Saved entries
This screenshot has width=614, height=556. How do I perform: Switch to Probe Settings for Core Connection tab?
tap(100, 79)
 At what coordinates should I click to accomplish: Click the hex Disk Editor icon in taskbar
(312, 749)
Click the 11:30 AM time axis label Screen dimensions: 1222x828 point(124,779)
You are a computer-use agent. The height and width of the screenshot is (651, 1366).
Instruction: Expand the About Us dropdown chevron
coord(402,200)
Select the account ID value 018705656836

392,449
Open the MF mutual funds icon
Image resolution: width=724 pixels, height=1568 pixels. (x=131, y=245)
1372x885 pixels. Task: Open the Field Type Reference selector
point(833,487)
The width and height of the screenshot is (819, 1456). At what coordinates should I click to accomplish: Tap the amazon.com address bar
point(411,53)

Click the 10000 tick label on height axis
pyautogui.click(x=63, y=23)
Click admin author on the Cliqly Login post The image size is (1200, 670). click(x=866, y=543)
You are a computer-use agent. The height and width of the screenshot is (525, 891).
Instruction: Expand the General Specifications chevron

Problem to work on
Set down, please, the lines from the line holding "Click the 10000 tick label on height axis" through the final line of the data, exactly and with nothing added.

Reply to the task
Click the 10000 tick label on height axis
pyautogui.click(x=63, y=23)
Click admin author on the Cliqly Login post The image size is (1200, 670). click(x=866, y=543)
You are a computer-use agent. The height and width of the screenshot is (525, 891).
Instruction: Expand the General Specifications chevron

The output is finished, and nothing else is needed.